── PASSAGE SHOWN

Superior Court of Connecticut, Judicial District of Stamford-Norwalk, Stamford

August 18, 2016

Robert Musumeci et al.
v.
Patrick Mullin et al

          MEMORANDUM OF DECISION ON MOTION TO DISMISS

          Donna Nelson Heller, J.

         The plaintiffs Robert Musumeci (Musumeci) and RTA International, Inc. (RTA) commenced this action, returnable December 29, 2015, against the defendants Patrick Mullin (Mullin), Rufus Cole (Cole), and Hippo Investments, LLC (Hippo Investments). As discussed more fully below, the plaintiffs seek a declaratory judgment that, inter alia, they have complied fully with their contractual and fiduciary obligations to Next Health, LLC (Next Health) and applicable law.

         On December 30, 2015, the defendants moved to stay this action pending the resolution of a lawsuit that they initiated in Delaware after they were served in this action, [1] styled Patrick Mullin et al. v. Robert Musumeci et al., C.A. No. 11754-VCMR (the Delaware action) (#102.00). The plaintiffs objected to the motion to stay on January 8, 2016 (#109.00). On March 22, 2016, the court (Heller, J.) denied the motion to stay (#102.01).

────

EXERCISE GOAL: According to the court memorandum, on what date did the court deny the defendants' motion to stay?

── RECORDED DATA

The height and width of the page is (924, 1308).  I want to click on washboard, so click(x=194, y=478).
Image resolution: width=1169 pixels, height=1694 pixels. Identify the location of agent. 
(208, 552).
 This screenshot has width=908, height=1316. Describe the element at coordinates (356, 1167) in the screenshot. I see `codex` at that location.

────

TASK RESULT: March 22, 2016